▸ DIRECTIONS
Your answer should be only the lines below from the one with "Where should I click to: Open the Build" to the one with "This screenshot has height=721, width=1896.", repeated exactly, ends included.
=-=-=-=-=
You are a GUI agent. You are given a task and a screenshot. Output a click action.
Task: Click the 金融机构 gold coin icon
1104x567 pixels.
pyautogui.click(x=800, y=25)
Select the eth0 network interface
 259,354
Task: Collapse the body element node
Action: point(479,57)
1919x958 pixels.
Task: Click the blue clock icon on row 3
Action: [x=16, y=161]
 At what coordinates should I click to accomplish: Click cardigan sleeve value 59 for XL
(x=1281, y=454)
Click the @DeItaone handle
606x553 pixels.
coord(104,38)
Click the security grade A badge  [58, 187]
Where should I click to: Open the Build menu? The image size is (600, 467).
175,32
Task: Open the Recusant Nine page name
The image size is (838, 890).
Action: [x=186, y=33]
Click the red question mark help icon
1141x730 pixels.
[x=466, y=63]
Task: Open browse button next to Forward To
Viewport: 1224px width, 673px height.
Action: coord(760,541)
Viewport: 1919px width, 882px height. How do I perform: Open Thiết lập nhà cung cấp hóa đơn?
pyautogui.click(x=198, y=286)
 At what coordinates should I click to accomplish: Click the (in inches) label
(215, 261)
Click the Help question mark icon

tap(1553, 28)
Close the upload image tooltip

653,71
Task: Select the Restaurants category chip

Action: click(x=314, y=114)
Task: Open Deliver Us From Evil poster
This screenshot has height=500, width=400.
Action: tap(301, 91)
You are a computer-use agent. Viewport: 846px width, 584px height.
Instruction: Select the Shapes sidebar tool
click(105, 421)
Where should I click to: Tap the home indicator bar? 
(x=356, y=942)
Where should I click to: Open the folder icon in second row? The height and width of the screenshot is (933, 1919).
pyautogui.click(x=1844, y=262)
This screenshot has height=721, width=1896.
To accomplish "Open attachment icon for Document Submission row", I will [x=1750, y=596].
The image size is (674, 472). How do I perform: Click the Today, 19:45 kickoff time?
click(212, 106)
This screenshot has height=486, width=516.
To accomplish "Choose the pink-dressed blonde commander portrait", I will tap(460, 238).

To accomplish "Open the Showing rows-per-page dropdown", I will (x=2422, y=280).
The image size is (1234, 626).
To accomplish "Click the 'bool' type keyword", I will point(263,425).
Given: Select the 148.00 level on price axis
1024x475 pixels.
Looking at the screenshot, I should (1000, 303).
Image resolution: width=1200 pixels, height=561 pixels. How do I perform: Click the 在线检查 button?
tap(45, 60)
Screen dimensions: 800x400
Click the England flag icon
=-=-=-=-=
▸ OUTPUT OF THE TASK
Where should I click to: Open the Build menu? The image size is (600, 467).
175,32
Task: Open the Recusant Nine page name
The image size is (838, 890).
Action: [x=186, y=33]
Click the red question mark help icon
1141x730 pixels.
[x=466, y=63]
Task: Open browse button next to Forward To
Viewport: 1224px width, 673px height.
Action: coord(760,541)
Viewport: 1919px width, 882px height. How do I perform: Open Thiết lập nhà cung cấp hóa đơn?
pyautogui.click(x=198, y=286)
 At what coordinates should I click to accomplish: Click the (in inches) label
(215, 261)
Click the Help question mark icon

tap(1553, 28)
Close the upload image tooltip

653,71
Task: Select the Restaurants category chip

Action: click(x=314, y=114)
Task: Open Deliver Us From Evil poster
This screenshot has height=500, width=400.
Action: tap(301, 91)
You are a computer-use agent. Viewport: 846px width, 584px height.
Instruction: Select the Shapes sidebar tool
click(105, 421)
Where should I click to: Tap the home indicator bar? 
(x=356, y=942)
Where should I click to: Open the folder icon in second row? The height and width of the screenshot is (933, 1919).
pyautogui.click(x=1844, y=262)
This screenshot has height=721, width=1896.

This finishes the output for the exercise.